5 de março de 2006

Coisas do Beco da Lama

Meu nome está registrado no "livro preto" desde sei lá quando. Creio que desde os primeiros instantes da Sociedade dos Amigos do Beco da Lama e Adjacências (Samba). Lembro-me apenas de havê-lo assinado numa tarde, talvez de sábado, enquanto bebia meladinha no Bar de Nazir, ao som do sax de Mainha, que naquele momento tocava sentado na calçada da Casa Yemanjá e encantava o peito de concreto da Cidade Alta.
Meladinha à tradição de Nazir é diferente da receita do dicionário. "Bebida feita de cachaça e mel", diz o Aurélio. Em Nazir, hoje Bar da Meladinha, acrescenta-se limão e mistura-se tudo no copo utilizando-se uma haste de madeira com pequenas saliências na ponta que é acionada pelas palmas das mãos, como quem acende fogueira friccionando gravetos. Dependendo da quantidade, pode crer, qualquer pinguço sai de fogo.
Tenho a satisfação de haver bebido meladinha batida pelo próprio Nazir, que morreu faz alguns anos. Não fomos amigos, nunca trocamos palavras além de simples cumprimentos e informações básicas de balcão de bar, "Bom-dia", "Boa-tarde", "Quanto devo?", "Custa tanto", essas coisas. Nazi nem sabia quem sou, pois não me apresentei, e talvez nem imaginasse a importância dele próprio para a História boêmia de Natal.

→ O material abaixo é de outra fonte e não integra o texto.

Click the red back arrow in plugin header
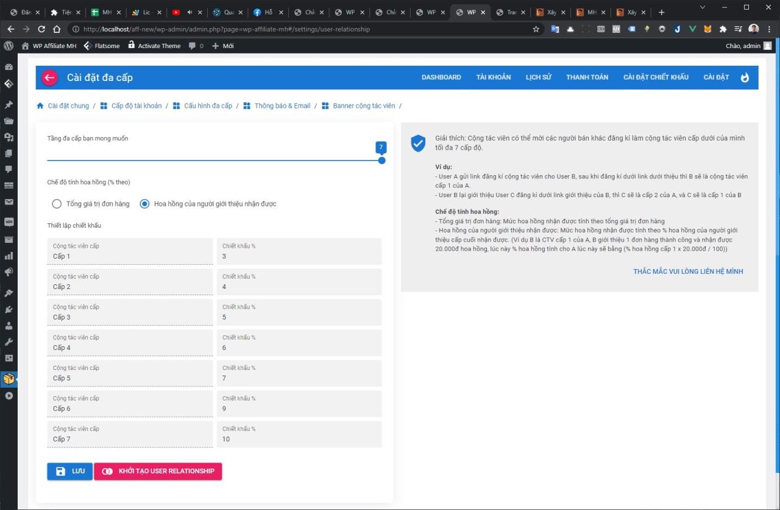780x510 pixels. point(49,77)
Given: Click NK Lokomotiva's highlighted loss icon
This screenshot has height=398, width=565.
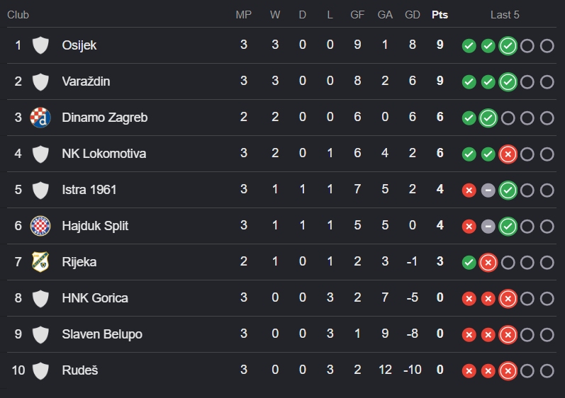Looking at the screenshot, I should tap(508, 154).
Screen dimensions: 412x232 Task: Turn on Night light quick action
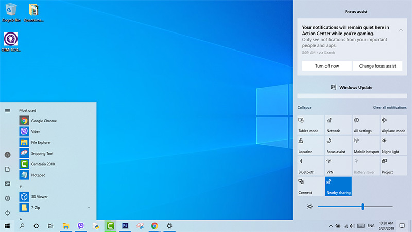pos(393,145)
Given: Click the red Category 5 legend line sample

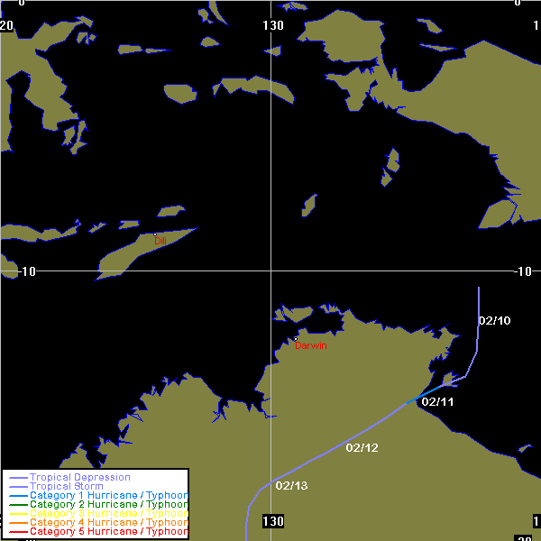Looking at the screenshot, I should point(16,532).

O velho Mainha sabia de mim porque nasci e me criei em Mossoró, onde ele residiu ao sair da terra natal. Tocou na banda de Arthur Paraguay, casou-se e teve filho na taba dos monxorós. Sentávamos nos bares e conversávamos nos intervalos das músicas. Pedia para morrer no Beco, conforme lembra o jornalista Paulo Augusto, em "Lombras de Natal". Atenderam-no: o coração dele ficou plantado na porta do Bar de Odete.
O "livro preto" que o jornalista, poeta e artista plástico Eduardo Alexandre, o Dunga, presidente da Samba, transporta consigo para o caso de uma filiação de emergência é meu título para as eleições que se avizinham. Sim, 2006 é ano de campanha também no Beco da Lama. Dunga deixará a presidência da Samba. O processo sucessório foi deflagrado há semanas. Existem duas chapas lançadas e a possibilidade de acordo.

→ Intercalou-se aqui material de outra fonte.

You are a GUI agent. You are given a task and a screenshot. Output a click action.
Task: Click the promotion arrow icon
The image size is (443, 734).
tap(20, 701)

Meu amigo Dunga é um presidente porreta e quem o suceder terá de suar a camisa para a peteca não cair. Havendo disputa, votarei em Alexandro Gurgel. Escolha afetiva, pois o outro concorrente, professor Bira, também merece o respeito e a confiança da galera. No caso de consenso, pelo que se fala, o poeta Antoniel Campos assumirá a dianteira da chapa, secundado por Alex e Bira, o que poderá ser bom para a Samba.

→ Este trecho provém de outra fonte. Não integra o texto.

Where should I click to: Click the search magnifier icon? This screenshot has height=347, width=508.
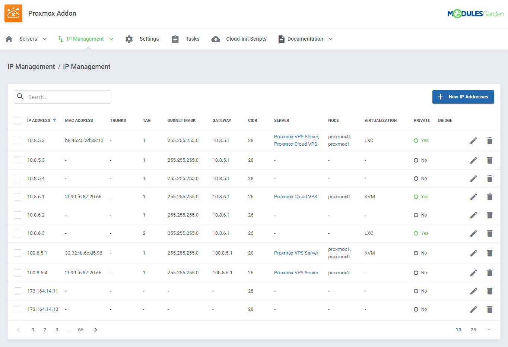(20, 97)
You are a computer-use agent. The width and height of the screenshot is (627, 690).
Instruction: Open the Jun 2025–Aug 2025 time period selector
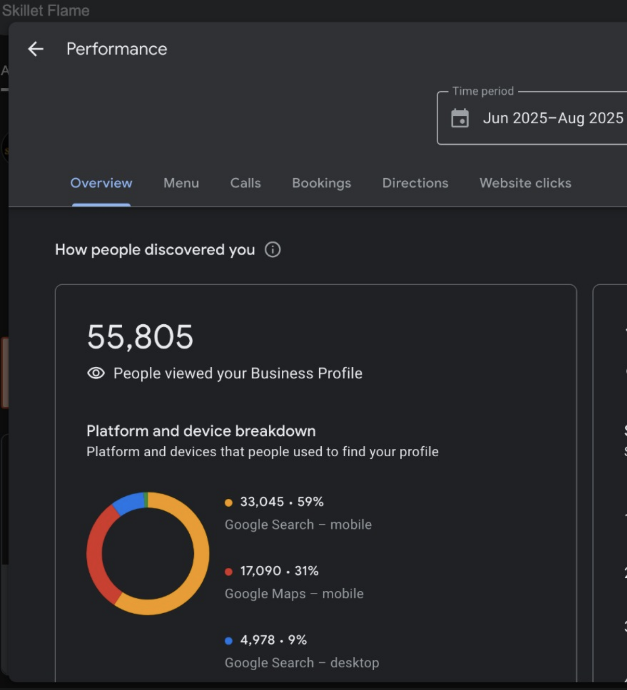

Muitos afirmam que as disputas fortalecem a democracia. O Beco, porém, é democrático pela natureza da arte e do espírito de seus freqüentadores que podem se dar ao luxo de tomar decisões consensuais. Não se chegando a isso, tudo bem, vai-se às urnas conferir o desejo da maioria, numa disputa pacífica, sem feridas, rancores e outros males que geralmente afetam quem se envolve em política, seja lá de que natureza for.